Thursday, August 27, 2009

For the love of a city
























I have truly fallen in love with all the cities I've lived in. Nairobi, New York, London. They have all had a distinct energy and personality that has resonated with me.

Nairobi: home, Africa, city under the sun, often lush and green, busy, people speaking my language. New York: Brooklyn, summertime, creativity unleashed in the most unexpected corners, my formative years. London: real, a mash up of people and activity, Brixton, Afri-love, SOAS, learning.

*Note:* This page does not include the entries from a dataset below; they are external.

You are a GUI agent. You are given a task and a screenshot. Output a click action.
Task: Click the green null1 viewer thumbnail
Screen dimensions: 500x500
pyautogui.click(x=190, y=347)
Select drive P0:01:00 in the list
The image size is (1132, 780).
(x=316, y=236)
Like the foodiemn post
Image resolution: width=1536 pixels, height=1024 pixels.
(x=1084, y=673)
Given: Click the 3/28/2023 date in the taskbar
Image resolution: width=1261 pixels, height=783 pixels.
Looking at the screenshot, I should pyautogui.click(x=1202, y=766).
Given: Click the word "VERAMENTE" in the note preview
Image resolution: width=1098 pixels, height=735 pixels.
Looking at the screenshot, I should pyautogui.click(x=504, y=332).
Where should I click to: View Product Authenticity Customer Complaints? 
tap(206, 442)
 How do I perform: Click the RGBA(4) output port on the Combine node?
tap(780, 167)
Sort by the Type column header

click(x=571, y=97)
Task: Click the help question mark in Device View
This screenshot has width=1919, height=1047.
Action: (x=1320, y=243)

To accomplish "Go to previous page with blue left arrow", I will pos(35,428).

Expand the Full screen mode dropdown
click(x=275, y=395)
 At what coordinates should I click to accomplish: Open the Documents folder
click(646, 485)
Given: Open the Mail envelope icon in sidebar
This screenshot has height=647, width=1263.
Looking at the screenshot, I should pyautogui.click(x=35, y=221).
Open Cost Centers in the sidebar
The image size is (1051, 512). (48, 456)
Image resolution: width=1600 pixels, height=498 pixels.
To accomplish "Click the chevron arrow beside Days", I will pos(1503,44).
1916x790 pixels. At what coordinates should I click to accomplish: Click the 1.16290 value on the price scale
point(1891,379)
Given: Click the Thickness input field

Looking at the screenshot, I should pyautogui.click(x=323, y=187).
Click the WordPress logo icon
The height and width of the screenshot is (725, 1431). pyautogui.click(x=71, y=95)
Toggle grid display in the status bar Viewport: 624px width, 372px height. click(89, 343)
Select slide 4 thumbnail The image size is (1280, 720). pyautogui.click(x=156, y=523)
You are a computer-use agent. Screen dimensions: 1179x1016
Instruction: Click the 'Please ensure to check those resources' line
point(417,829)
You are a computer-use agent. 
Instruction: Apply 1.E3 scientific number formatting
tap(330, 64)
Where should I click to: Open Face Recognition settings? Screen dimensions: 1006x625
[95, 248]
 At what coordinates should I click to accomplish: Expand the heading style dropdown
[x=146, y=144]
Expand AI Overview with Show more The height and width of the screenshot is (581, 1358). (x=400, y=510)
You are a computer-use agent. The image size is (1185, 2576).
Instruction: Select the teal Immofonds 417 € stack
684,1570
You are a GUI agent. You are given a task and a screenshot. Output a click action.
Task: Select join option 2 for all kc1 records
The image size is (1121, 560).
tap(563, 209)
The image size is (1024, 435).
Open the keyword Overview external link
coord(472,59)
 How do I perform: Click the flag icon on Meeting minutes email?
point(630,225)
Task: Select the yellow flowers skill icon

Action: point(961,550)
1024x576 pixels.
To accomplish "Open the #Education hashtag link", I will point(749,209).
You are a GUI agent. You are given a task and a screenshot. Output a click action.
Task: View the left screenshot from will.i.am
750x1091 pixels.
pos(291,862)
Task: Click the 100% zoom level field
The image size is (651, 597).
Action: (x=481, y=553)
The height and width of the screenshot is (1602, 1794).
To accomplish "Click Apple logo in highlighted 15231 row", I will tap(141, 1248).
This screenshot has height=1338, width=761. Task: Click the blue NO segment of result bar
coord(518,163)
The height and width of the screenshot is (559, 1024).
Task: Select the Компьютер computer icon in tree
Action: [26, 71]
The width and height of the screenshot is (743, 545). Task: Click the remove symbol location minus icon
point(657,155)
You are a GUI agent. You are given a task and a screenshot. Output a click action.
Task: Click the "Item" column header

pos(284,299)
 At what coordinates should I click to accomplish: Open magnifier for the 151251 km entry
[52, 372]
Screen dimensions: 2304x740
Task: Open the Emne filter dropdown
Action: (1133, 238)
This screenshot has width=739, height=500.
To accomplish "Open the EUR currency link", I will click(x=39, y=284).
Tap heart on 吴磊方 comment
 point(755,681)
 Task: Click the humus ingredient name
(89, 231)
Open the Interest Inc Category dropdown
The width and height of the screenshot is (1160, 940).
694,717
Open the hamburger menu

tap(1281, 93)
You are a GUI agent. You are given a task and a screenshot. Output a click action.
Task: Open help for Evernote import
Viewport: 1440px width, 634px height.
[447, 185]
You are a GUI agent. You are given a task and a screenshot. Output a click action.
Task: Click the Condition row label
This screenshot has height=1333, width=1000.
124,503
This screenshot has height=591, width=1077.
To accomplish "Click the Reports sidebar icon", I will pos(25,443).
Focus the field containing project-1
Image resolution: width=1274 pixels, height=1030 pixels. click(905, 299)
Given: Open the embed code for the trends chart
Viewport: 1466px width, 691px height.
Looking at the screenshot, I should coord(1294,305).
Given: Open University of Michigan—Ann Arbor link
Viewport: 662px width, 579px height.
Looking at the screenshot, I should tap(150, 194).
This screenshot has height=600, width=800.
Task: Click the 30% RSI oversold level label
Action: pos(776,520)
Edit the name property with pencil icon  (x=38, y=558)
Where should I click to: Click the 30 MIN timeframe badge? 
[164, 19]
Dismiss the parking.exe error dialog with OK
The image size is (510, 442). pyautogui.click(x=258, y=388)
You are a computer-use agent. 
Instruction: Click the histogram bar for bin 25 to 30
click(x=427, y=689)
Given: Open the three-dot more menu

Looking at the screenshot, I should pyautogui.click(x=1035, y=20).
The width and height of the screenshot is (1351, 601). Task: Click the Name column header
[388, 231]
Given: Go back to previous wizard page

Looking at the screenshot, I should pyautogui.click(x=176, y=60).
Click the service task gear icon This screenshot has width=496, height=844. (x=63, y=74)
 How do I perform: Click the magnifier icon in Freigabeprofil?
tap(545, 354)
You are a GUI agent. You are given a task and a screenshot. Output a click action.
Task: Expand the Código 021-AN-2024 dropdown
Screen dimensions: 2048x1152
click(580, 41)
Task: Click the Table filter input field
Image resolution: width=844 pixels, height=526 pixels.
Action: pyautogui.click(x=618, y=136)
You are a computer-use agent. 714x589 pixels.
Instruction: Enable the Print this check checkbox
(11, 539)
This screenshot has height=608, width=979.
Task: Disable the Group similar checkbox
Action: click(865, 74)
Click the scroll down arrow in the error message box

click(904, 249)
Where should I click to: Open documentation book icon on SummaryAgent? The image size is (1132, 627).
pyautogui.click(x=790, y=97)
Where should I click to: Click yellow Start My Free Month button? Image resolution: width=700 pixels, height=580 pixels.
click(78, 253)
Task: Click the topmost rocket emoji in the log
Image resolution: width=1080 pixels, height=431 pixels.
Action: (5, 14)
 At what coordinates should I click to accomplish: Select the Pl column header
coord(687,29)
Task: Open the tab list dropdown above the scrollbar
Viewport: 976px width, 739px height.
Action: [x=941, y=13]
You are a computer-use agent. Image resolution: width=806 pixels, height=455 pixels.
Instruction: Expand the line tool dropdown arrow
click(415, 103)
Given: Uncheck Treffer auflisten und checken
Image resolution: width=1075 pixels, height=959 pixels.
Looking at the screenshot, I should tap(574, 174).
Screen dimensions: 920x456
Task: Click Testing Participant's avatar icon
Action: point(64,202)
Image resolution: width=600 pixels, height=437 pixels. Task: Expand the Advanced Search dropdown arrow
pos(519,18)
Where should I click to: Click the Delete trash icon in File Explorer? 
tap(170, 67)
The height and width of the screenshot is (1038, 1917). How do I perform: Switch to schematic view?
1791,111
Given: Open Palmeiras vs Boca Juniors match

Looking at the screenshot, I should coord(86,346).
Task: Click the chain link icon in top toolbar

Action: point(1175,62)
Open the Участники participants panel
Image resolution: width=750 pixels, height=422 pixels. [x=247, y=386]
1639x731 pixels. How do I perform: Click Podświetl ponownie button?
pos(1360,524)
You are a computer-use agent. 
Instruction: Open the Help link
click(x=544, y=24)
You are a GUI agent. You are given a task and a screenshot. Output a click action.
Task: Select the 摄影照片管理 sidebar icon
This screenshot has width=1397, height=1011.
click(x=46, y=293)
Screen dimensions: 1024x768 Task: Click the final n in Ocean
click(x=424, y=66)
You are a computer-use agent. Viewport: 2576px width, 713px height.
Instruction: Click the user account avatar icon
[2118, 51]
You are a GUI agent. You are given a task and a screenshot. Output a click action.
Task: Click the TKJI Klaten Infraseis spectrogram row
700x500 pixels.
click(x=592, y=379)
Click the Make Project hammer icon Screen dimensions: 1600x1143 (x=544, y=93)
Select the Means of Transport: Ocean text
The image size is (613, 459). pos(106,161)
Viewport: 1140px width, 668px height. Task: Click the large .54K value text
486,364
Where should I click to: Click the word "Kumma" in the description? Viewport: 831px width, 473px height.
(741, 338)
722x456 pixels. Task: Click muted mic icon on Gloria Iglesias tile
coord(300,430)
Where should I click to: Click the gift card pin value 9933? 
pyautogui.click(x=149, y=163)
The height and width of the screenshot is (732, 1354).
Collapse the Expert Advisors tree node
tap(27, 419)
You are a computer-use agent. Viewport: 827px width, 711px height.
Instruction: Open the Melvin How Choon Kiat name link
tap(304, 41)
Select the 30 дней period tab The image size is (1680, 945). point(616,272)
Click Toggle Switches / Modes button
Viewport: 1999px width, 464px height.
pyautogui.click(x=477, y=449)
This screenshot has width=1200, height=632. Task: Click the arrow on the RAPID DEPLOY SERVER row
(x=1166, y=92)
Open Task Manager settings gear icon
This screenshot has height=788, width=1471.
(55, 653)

And now I find myself in a very different city and one that, a year ago today, I would not have thought I would live in. Not for any particular reason: it just did not cross my mind as a possibility. This marks a very different stage of my life. I found myself in the previous two cities I lived in because of the pursuit of further education. This time I moved for love and sanity, and learning the nature of a new city, not being a student, is a very different experience.

And I'm loving it. It is a slow process: on one hand I don't have the time reserves that student life affords and on the other, I know I'm going to be here for a while still so there's no rush. Let's call it my own slow movement.

I am always interested in discovering the cultural life of a city – locating the creative nervous system if you like. Rainycitytales is somebody that is really doing (us?) Mancunians a great service. If you ever visit this side of the country/world, check that site out for ideas on what to take in (sights, sounds, taste…).

Indeed it does rain a lot here but it also shines. A clear blue sky, bright light kind of shine that I don't recall as a regular feature down south in London. That's right, war of the cities begins!



Photo by tj.blackwell, showing the juxtaposition that Manchester is!

Friday, August 07, 2009

Birthday vows and congruent character

Around my last birthday, I made a vow to myself that, by the time I turned 27, I would be in a different place. A mental space different to the stressful, overly time- and energy-consuming one in which I lived. A place further along the path of realising the things I want for my life.

It is now a few days before that deadline and:
- I have changed my working arrangements
- I skipped town
- I live with a man who makes me incredibly happy
- The time and freedom I craved to pursue my passions is there for the taking (in practice, I have not yet fully disciplined myself in order to embrace this time and freedom. It has been interesting to learn that the acquisition of liberation too requires discipline).

One of the most significant things I have learned in this past year is that, articulating what you want is the most effective way of making progress towards getting it.

Sounds simple enough but, I have spent most of my life wanting so many different things and being unable to put them together into a plan that can be followed; a plan that I can do something about. Luckily I choose to view my experiences so far as having contributed somehow to a plan that was yet known to me (thank you retrospect). However, as of last year, knowing the direction I wanted to go, has been empowering in several ways:
- It wasn’t an end-point, merely a next step and so wasn’t too daunting and out of reach.
- It was vague enough not to restrict how I needed to progress towards it.
- It made clear where I didn’t want to be and thus the traps I needed to avoid.

In short, acknowledging a profound desire, that wasn’t spelled out in perfect detail, helped me to recognize and seize the opportunities that life presented; that were to help me move forward. Because I did not set out a regimented plan, I was able to be flexible. I did not use a tunnelvision approach which may have made me overlook unexpected opportunities. Instead, I was open to the signs and aids of the universe.

I am reminded of the Taoist teachings about the futility of striving,

And of one of my favourite mantras:
“By not trying to be, I realise that I already am.”

It is that powerful idea that, when we align ourselves with our rightful paths, the universe conspires to propel us along them. Everything seems to just fall into place. That once we mentally create space for this alignment, creation will rule.

On congruent character
This week I’ve been thinking about what vow I will make to myself for the next year of my life.

One thing that has come up a lot for me this year is values, in business settings and in personal ones. Indeed the barrier between those two worlds has crumbled for me in the context of values.

Values are uncompromising: they define us and all we do. It follows that they should not be switched off between nine and five. Surely to do so renders us impersonators – of our true selves and/or of others?

I went on an interesting Designer Breakfast some months ago. The topic of the particular session was looking at ways of working alternative to the traditional company structur, with a focus on partnership. Claudie Plen from Edge Thinking believed that key to successful partnership was an alignment of values, particularly the ones that are most important for each party concerned.

I recently went on a refreshing two hour walk with an old friend I hadn’t seen in years and values cropped up again. This time in the context of relationships and how a union between people with incompatible core values is essentially a dead-end.

All this talk of uncompromising values as first appears rigid and unrealistic. In life we often have to deal with people with whom we may not agree. However, keeping your values upfront can actually help rather than hinder. If everybody puts their values on the table, you can see where and how clashes may occur and you can then put measures in place to mitigate them. When you know what to expect, you can manage it better. That is, of course, if, despite the clashes, there is enough values resonance to make the partnership worthwhile.

Sometimes they aren’t. Sometimes relationships expire. Acceptance of this fact has many-a-time eased my flow along that path the universe is taking me.

Here’s to 27!


“Everything that we have been looking for has already found us. It is already waiting within us.”